_ESERCIZIO SCRITTO 1_:
Nell'intervista sul disco This Is My Music, in quante ore è stato realizzato il disco?
_ESERCIZIO SCRITTO 2_:
Prosegui l'intervista sul disco This Is My Music dopo l'ultima frase riportata.

_BRANO DA LEGGERE_:

####

JC: This is My Music è il tuo primo disco da leader?


MF: Si. This Is My Music è la realizzazione del mio primo sogno. A quindici anni, quando ho deciso coscientemente di fare il musicista, professionista, mi ricordo di una telefonata con un mio caro amico (bassista metal Alessio) al quale dissi le testuali parole: “Guarda che se io ti dico che voglio fare il musicista, non lo dico per scherzo, io lo voglio fare seriamente e in grande”. Così è stato. Chi mi conosce sa quante peripezie ho fatto fino adesso per guadagnarmi tutto quello che ho fatto, e quindi This Is My Music è il risultato di quindici anni di vita dedicata alla musica.



JC: In quanto tempo è stato realizzato e dove?


MF: Il disco è stato realizzato in nove ore a Brooklyn (quattro il primo giorno, cinque il secondo, più l’ultimo giorno per missaggi), nello studio di Wallace Rooney, in un ex-fabbrica, molto modesta. Abbiamo registrato tutti in una stanza, senza fare prove. Nemmeno io avevo mai suonato quei brani, me li ero solo immaginati, e la cosa sorprendente è che sono venuti uguali a come li avevo pensati.



JC: Parlaci della formazione che ha partecipato al disco, tra cui George Garzone. Sei l’unico italiano di una formazione americana.


MF: Sono l’unico italiano di una formazione americana perché qui in Italia la stragrande maggioranza dei musicisti che suonano, concedetemi l’espressione, se la tirano fino al midollo… e allora, siccome sentivo una forte esigenza di realizzare questo lavoro, “la mia musica”, ho sfruttato una recente collaborazione che avevo avuto con Aruan Ortiz (nel quartetto di Fabio Zeppetella all’Alexander Platz) per organizzare il tutto. Senza tenere troppe cose nascoste, Logan Richardson e Rashaan Carter li ho scelti da You Yube. Logan ha una personalità stile Charlie Parker, da innovatore; Rashaan perché è stato in Africa come me. Infine, George Garzone, che dopo averlo conosciuto ai seminari estivi Arcevia in Jazz, mi lasciò i suoi contatti dicendomi “Nice sound Matteo”. Siccome avevo alcuni brani dove mi serviva un tenore ho pensato di chiamarlo, e poi semplicemente perché lui è considerato John Coltrane in vita, e io suono questa musica “per colpa” di A Love Supreme di John Coltrane.

####

_MATERIALE FORNITO_:
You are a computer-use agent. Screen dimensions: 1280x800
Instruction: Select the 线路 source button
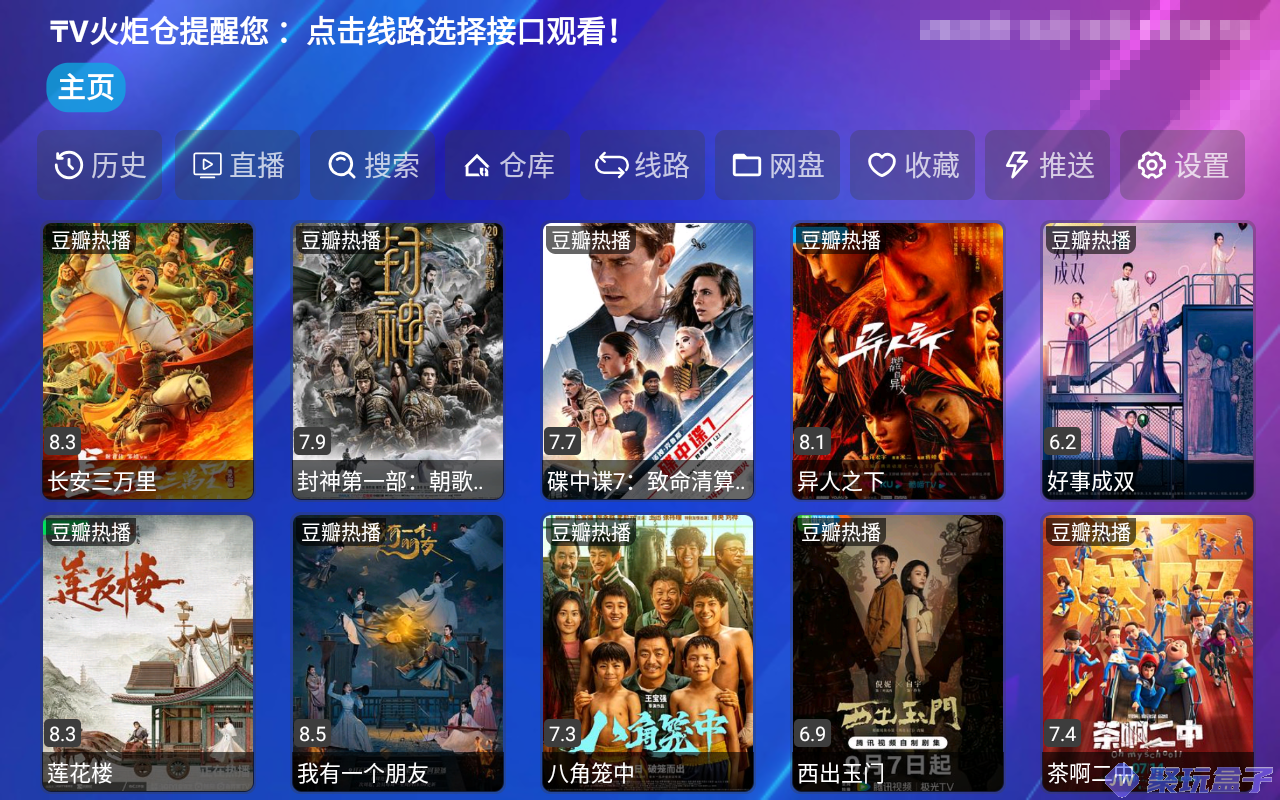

####

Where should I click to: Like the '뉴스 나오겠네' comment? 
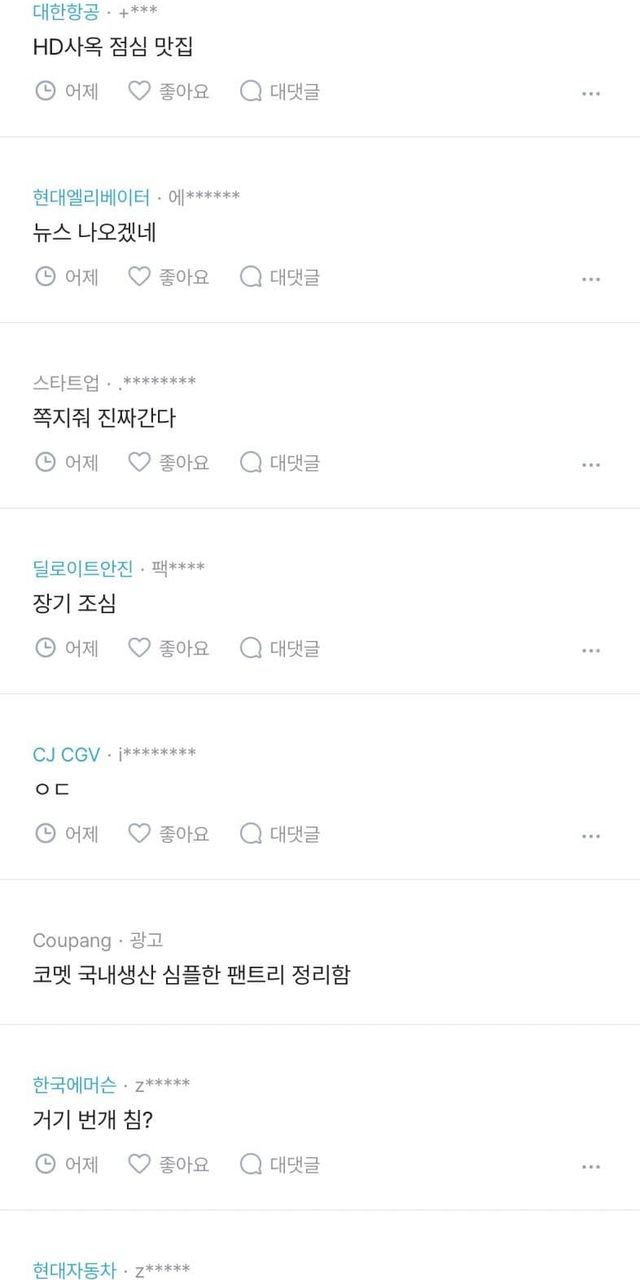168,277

####

_SOLUZIONE 1_:
In nove ore.

_SOLUZIONE 2_:
JC: Parlaci dei brani del disco. Sono tutti a tuo nome tranne A time for love.


MF: I brani del disco sono nati nel tempo: il waltzer “Dear friend” l’ho scritto quando avevo poco più di vent’anni, nel mio garage a Senigallia; il blues “The Road” due anni fa a San Lorenzo, Roma e rappresenta il mio primo viaggio a New York. “Umuntu Ngumuntu” è un brano basato sulla scala indiana “bahiravi” dalla quale sono sempre stato affascinato e sulla quale ho improvvisato per anni suonandola al piano. “Something New” era una nenia che mi cantavo in macchina pochi anni fa, nei lunghi viaggi da solo, o da Roma a Senigallia, o da Bologna a Milano o da Bergamo a Roma. Ed è un vero esperimento, dove ho cercato di unire le ritmiche ‘jungle” in una struttura mista e dispari, (swing-latin) trasformandola in “Jungle- Swing”. Mi sono divertito molto a suonarlo perché mette i solisti e gli altri della band in condizione di ragionare molto più ritmicamente, quindi per me che sono un batterista, le improvvisazioni diventano un divertimento assoluto. Infine le improvvisazioni funk, quelle che ho sempre adorato di Miles Davis nel suo quintetto degli anni ’70 e la ballad, che ho deciso di suonare la sera prima di andare in studio (ho scritto a Massimo Morganti, che mi ha seguito nella stesura dei brani, chiedendogli di inviarmi una parte perché l’indomani l’avrei dovuta dare a George Garzone!), e l’ho voluta suonare per due motivi: perché mi piace da morire; e perché sono cresciuto ascoltando tutti i grandi dischi di jazz del caso, e in ognuno di essi ad un certo punto c’è una ballad.



JC: Che cosa è New York per te?


MF: L’unica città che ho visto dove regna sovrana la libertà di espressione, senza compromessi.



JC: Parlaci della casa discografica e della promozione.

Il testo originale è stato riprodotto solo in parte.